Cela fait maintenant plus d’un mois que je suis hospitalisée. Il n’y a pas d’amélioration. Les médecins sont pessimistes. Ils se refusent à faire le moindre pronostic, la moindre prévision sur l’évolution et la durée de ma maladie ! Que vais-je devenir ?

Un nouvel espoir

Enfin, après tant de jours d’attente, survient un premier signe d’amélioration. C’est le samedi 4 décembre 2004. Il est 15 heures. Mon mari est là. Subitement je remue mes deux mains comme pour tourner des boutons de porte. C’est le premier mouvement que je fais depuis plus d’un mois. J’en suis tellement heureuse que je n’arrête pas de faire et de refaire ce geste. Tout le monde est radieux. C’est le signe que nous attendions tous. L’espoir revient en force.

A partir de là, chaque jour voit une petite amélioration de mon état. Elle est parfois toute petite mais il n’y a jamais de régression. L’amélioration est sensible au niveau de l’assistance respiratoire. Elle m’est toujours nécessaire mais devient un appoint car je pourvois de mieux en mieux à mes besoins respiratoires.

Quinze jours plus tard à mi décembre 2004, les médecins jugent que mon état ne nécessite plus mon séjour dans le service de réanimation. Ils décident mon transfert dans un centre de rééducation fonctionnelle. Le 21 décembre 2004, premier jour de l’hiver, je suis transférée par hélicoptère au Centre Bouffard-Vercelli.

J’ai passé près de deux mois dans le service de réanimation et d’assistance respiratoire de Gui de Chauliac, un service de grands malades. J’étais dans un état de grabataire. Je sais que je dois beaucoup à l’équipe médicale et que c’est grâce à elle que je suis encore en vie. Mon mari, mes fils m’ont raconté en détail le grand professionnalisme, la gentillesse, l’attention de toute l’équipe car, bien que consciente pendant tout ce temps, j’ai tout oublié de cette période, un trou noir de presque deux mois dans mes souvenirs. Il paraît que ce n’est pas exceptionnel. Un grand merci du fond du cœur à cette équipe médicale !

Monique contre-attaque

Le Centre Bouffard-Vercelli à Cerbère (Pyrénées-Orientales) est un centre de rééducation fonctionnelle situé à Cerbère sur la Côte Vermeille presque à la frontière espagnole. Il est installé dans un cadre magnifique, sauvage, avec la mer qui vient battre sur les rochers. J’y serai parfaitement soignée et traitée. C’est le seul centre qui pouvait me recevoir car c’est le seul dans notre région équipé pour traiter les malades sous assistance respiratoire.

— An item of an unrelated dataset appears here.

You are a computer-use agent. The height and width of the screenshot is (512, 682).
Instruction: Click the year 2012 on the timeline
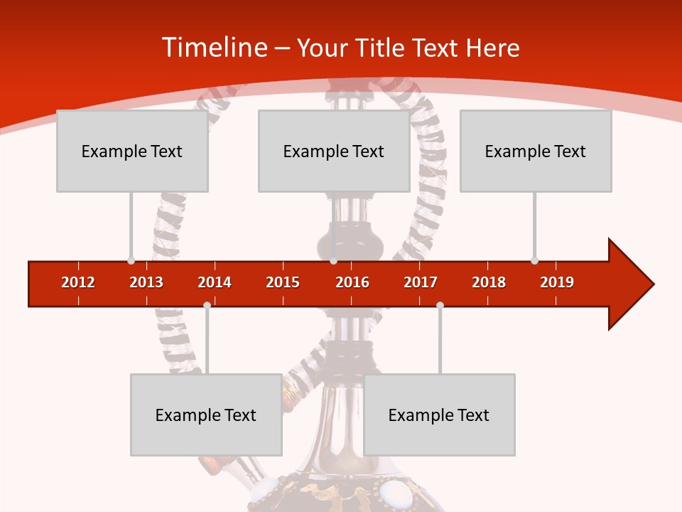tap(78, 282)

Il est situé à 230 km de Montpellier, ce qui ne facilite pas les visites familiales. Cet inconvénient se révèlera un avantage. Les visites sont indispensables pour soutenir le moral du malade. Mais il faut aussi que la famille puisse prendre une certaine distance avec la maladie. Nous trouverons le juste équilibre. Mon mari vient me voir tous les week-ends et mes fils et ma belle-fille un week-end sur deux ou trois.

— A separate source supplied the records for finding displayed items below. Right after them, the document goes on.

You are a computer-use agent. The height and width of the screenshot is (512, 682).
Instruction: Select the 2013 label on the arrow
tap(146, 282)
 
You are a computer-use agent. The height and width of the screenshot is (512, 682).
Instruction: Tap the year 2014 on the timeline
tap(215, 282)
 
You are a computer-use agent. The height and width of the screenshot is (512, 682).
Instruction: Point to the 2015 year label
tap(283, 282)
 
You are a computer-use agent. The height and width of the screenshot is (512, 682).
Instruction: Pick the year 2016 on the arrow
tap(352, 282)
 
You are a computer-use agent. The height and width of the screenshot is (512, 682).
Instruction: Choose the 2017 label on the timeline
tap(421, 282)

Le médecin-chef explique à mon mari et à mon fils que j’ai une forme aggravée de Guillain Barré (syndrome Annan) et que je constitue un intéressant sujet d’étude. En effet je déjoue des prévisions plutôt pessimistes et mon état évolue plus favorablement que ce à quoi on pourrait normalement s’attendre. Si cela continue ainsi, je pourrai être de retour chez moi dans dix mois en septembre 2006. C’est la première fois que l’on nous fait une pareille promesse et cela nous rassure beaucoup.

Le réveil de la force

Je gis dans mon lit sous assistance respiratoire, incapable de parler, mais je peux faire quelques mouvements des bras. Le kiné me fait travailler tous les jours dans mon lit.

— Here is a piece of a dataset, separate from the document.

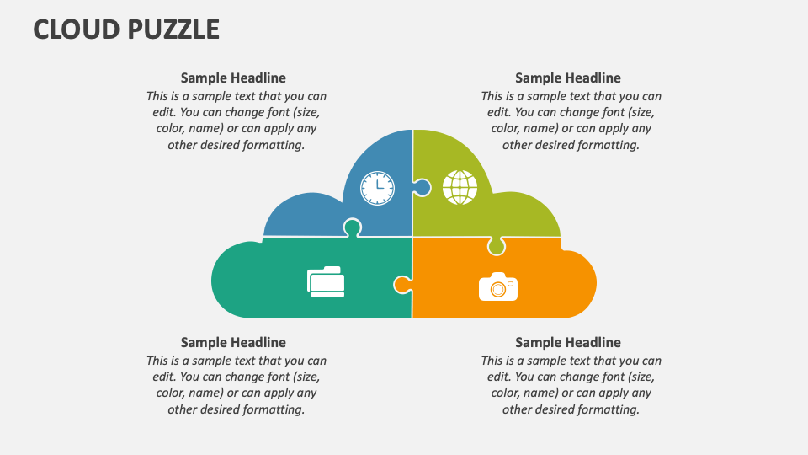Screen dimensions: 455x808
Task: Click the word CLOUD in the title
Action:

Je fais des progrès. Mon mari les énumère à un de nos amis, général en retraite. « Mon général, début janvier, notre petit soldat, allongé dans son lit, n’aurait pas pu vous saluer car il ne pouvait pas porter la main au dessus de l’épaule. Le dimanche suivant, il aurait pu vous saluer mais à l’américaine avec la paume de la main tournée vers le bas car il ne pouvait pas faire faire à sa main le quart de tour nécessaire pour saluer à la française. Le dimanche d’après, il était capable de mettre un doigt sur la tempe et de le tourner significativement comme pour dire il est zinzin ce gars là ».

Les sensations reviennent progressivement d’abord dans le haut du corps, les bras puis dans le bassin, ensuite dans les cuisses et les jambes et beaucoup plus tard dans les pieds. Il n’est plus question de me pincer car je réagis très fort. Seuls restent insensibles les pieds par où tout a commencé. Ce retour s’accompagne de manifestations étranges. Bien que je ne porte pas de bague, j’ai la sensation d’avoir à tous les doigts des bagues que j’essaie en vain et sans fin d’enlever. Un étau me broie la poitrine. On redoute une attaque cardiaque. Il n’en est rien. C’est purement la réhabilitation des nerfs. Ces manifestations sont désagréables, pénibles, parfois douloureuses. Il faut parfois combattre la douleur mais il n’a pas été nécessaire de recourir à la morphine.

Même amélioration au niveau de l’assistance respiratoire. Fin janvier 2005, je peux respirer par mes seuls moyens. On supprime le ventilateur devenu inutile (l’appareil qui aide les muscles qui assurent la respiration) mais je continue à recevoir un apport d’oxygène. Je conserve pour quelques temps encore la canule dans la trachée artère. Cette canule m’empêche de parler. Début février 2005, elle se bouche et doit être remplacée. Pendant une quinzaine de minutes, je suis sans canule et je peux à nouveau parler après trois mois de silence forcé. Je suis, paraît-il, intarissable ! Le docteur implacable me pose une canule neuve et me condamne à nouveau au silence.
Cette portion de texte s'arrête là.